Énoncé 1:
Recopiez sans la moindre modification le passage du texte source qui va de « Dès lors, qu’elle » jusqu'à « défavorable aux exploité-e-s. ».
Énoncé 2:
D'après le texte source, à quel âge Royal a-t-elle promis de rétablir la retraite une fois la gauche revenue au pouvoir ?
Énoncé 3:
Résumez le texte source en deux phrases.

Texte source:
============

Seules varient les méthodes pour y parvenir, en fonction de la conjoncture. Quand tout va bien, on lâche du lest en donnant du grain à moudre aux exploité-e-s. Quand la crise s’installe, on fait appel à des régimes plus autoritaires. Quand cela va franchement mal, on convoque la dictature. Ce ne sont donc pas les orientations politiques de tel ou tel parti, de tel ou tel gouvernement, les proclamations républicaines ou les appels à la Constitution qui déterminent la méthode, douce ou dure, adoptée. C’est bien plutôt l’état du rapport de forces existant entre les classes qui incite les dominants à confier les affaires publiques à telle ou telle équipe, pour les mener, toujours dans leur unique intérêt, de telle ou telle manière à un moment donné. L’idéologie n’est là que pour enfumer l’électorat.
Dès lors, qu’elle soit étiquetée « de gauche » ou « de droite », la politique restera fondamentalement la même tant que le rapport de forces sera défavorable aux exploité-e-s.
Ainsi, l’opposition actuelle du PS au gouvernement concernant l’âge de la retraite porte sur la forme de la politique menée bien davantage que sur le fond. Royal, suivie des caciques, a assuré que la retraite à 60 ans serait rétablie sitôt la gauche revenue au pouvoir, la situation redevenant « comme avant ». Mensonge et démagogie, car cette gauche n’a pas la moindre intention de revenir sur le nombre d’annuités désormais nécessaire pour pouvoir partir à la retraite à taux plein… et de ce fait sa « formidable » promesse, si elle était en mesure de la concrétiser, toucherait moins de 1 million de personnes.
De plus, Sarkozy mène certes campagne sur le thème du Président « protecteur », chef de guerre dans le combat contre l’insécurité face aux « barbares ». Mais, au sein du PS, nombre de voix se font entendre pour souligner que la gauche aurait tort de dénoncer trop fortement cette politique car « les Français aspirent à la sécurité ». Sur le terrain du sécuritaire aussi, seuls la méthode et le vocabulaire changeront donc avec l’arrivée de la gauche au pouvoir : les « barbares » deviendront des « voyous »… s’ils ne redeviennent pas des « sauvageons » ?

============

Lignes de données:
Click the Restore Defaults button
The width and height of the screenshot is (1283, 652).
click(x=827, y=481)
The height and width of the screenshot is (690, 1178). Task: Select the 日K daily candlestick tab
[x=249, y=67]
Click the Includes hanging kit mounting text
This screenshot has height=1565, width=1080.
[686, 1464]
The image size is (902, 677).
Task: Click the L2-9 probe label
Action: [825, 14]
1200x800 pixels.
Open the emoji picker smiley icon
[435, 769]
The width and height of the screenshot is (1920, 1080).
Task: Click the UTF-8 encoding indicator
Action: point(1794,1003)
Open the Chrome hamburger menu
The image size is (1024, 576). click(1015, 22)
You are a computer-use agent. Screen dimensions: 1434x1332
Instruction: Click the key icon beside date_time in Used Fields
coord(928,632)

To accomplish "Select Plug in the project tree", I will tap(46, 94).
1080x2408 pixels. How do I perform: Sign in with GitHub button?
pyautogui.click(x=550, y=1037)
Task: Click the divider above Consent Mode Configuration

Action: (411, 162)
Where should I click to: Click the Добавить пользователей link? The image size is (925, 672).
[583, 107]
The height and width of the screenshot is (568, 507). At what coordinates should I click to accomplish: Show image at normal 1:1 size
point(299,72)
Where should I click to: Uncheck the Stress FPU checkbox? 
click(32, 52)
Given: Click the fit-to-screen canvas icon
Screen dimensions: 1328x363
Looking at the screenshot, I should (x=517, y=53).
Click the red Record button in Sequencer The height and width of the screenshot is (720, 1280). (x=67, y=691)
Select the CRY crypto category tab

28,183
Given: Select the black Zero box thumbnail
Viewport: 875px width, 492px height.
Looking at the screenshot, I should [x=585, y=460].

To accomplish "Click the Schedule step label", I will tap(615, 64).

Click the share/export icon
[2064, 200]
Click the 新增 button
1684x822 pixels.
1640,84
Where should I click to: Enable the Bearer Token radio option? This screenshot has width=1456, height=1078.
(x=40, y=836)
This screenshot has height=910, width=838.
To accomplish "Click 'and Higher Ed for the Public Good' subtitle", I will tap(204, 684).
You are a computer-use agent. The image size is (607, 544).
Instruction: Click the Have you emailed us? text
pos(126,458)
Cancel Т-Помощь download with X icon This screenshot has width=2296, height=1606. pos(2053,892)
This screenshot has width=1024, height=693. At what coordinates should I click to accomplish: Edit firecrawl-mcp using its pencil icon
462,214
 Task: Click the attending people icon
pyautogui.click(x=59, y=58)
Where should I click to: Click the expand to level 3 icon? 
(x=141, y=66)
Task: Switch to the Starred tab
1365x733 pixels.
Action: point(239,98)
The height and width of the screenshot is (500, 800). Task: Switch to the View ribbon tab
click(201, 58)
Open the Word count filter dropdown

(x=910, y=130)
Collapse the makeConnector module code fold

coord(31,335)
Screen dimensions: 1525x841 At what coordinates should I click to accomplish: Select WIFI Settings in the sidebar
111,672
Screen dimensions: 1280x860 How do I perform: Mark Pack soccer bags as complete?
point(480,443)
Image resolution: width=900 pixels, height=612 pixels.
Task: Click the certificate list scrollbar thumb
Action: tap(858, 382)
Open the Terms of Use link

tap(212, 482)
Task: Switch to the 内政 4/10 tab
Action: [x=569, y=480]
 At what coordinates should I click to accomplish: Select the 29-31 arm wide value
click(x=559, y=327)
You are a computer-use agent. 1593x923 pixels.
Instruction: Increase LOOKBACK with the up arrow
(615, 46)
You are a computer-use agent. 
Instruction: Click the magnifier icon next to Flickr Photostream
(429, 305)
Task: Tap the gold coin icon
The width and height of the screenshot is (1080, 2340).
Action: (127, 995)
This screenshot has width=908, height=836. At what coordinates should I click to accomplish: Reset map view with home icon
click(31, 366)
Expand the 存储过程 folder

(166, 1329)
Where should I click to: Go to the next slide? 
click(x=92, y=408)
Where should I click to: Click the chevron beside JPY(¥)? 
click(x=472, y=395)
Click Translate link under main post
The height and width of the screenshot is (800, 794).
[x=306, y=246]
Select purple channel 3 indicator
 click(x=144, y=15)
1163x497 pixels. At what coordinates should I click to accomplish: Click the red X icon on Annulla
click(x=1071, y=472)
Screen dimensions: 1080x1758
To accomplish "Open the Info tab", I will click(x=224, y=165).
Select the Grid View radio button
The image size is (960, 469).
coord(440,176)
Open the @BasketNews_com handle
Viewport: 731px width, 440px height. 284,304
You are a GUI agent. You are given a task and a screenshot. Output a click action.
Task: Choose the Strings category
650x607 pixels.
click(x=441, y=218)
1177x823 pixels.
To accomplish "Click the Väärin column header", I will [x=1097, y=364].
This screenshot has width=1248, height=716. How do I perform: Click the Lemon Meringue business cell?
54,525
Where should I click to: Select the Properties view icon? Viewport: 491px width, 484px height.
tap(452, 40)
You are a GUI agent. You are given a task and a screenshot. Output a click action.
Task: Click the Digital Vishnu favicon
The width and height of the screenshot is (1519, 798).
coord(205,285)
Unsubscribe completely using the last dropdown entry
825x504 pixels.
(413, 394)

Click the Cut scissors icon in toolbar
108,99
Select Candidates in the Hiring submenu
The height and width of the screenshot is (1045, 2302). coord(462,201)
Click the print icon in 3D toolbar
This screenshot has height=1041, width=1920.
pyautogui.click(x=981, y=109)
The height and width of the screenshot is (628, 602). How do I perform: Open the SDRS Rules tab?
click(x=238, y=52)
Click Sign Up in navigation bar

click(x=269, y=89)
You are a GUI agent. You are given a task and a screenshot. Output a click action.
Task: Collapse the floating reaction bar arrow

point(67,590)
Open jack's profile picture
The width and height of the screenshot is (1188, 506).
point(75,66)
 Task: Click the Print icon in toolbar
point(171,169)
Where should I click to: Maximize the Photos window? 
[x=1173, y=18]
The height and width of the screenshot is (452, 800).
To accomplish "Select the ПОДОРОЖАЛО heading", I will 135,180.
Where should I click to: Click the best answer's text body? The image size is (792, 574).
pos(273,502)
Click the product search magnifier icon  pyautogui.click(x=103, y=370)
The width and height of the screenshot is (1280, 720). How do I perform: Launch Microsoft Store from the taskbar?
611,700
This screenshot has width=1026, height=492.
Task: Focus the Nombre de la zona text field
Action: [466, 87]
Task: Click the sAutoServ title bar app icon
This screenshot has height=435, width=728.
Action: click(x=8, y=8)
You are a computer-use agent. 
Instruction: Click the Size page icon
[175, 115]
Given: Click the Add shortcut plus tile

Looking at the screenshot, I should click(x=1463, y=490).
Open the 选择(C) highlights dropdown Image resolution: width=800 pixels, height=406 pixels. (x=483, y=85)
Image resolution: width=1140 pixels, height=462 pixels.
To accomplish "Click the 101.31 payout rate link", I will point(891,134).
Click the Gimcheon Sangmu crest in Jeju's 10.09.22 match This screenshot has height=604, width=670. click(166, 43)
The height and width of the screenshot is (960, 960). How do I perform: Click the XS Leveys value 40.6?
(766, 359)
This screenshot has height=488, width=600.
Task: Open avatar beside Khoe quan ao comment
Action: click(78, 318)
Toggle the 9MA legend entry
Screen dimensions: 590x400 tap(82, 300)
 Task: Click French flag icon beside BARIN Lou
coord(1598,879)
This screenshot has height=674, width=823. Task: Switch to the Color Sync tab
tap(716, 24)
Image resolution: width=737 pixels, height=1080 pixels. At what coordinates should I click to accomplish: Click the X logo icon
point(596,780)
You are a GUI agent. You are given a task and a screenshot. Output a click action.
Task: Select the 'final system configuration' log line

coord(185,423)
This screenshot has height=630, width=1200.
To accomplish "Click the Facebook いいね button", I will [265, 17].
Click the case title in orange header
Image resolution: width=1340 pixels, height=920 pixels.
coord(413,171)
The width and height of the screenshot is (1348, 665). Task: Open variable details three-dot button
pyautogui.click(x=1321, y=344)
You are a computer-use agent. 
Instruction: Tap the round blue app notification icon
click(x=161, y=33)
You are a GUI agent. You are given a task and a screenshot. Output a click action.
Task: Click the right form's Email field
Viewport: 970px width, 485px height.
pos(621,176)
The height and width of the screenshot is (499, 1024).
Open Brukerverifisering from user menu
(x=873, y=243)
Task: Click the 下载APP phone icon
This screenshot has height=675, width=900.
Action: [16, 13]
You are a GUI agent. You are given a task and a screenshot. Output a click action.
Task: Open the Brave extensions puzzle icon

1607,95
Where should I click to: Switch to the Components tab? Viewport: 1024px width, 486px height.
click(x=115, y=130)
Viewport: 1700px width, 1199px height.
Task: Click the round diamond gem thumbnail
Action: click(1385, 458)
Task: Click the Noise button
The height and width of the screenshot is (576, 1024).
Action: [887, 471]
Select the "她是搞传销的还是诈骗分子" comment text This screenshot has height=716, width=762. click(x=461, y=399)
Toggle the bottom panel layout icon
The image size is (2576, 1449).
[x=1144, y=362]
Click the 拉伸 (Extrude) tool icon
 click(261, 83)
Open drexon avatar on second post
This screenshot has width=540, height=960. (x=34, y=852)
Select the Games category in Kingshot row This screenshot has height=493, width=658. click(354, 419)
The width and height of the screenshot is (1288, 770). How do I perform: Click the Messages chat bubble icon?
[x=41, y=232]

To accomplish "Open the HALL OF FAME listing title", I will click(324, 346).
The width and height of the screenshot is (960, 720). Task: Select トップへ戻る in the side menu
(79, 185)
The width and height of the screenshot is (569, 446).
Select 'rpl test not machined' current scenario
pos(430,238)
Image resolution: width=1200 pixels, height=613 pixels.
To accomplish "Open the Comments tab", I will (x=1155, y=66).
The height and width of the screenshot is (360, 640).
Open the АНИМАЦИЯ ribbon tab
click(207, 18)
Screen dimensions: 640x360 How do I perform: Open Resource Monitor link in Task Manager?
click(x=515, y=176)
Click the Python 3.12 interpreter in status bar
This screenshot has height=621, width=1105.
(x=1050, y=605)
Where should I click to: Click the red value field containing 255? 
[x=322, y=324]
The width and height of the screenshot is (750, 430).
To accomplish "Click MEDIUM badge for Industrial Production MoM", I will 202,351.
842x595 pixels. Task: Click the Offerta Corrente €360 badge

============

Réponse complète 1:
Dès lors, qu’elle soit étiquetée « de gauche » ou « de droite », la politique restera fondamentalement la même tant que le rapport de forces sera défavorable aux exploité-e-s.

Réponse complète 2:
À 60 ans.

Réponse complète 3:
Ce n'est pas l'orientation des partis ou des gouvernements qui détermine la méthode, douce ou dure, choisie par les dominants, mais le rapport de forces entre les classes. La politique reste donc la même, qu'elle soit de gauche ou de droite, tant que ce rapport est défavorable aux exploité-e-s, comme le montrent l'opposition du PS sur l'âge de la retraite, qui porte sur la forme plus que sur le fond, et la question sécuritaire, où seuls la méthode et le vocabulaire changeront avec l'arrivée de la gauche au pouvoir.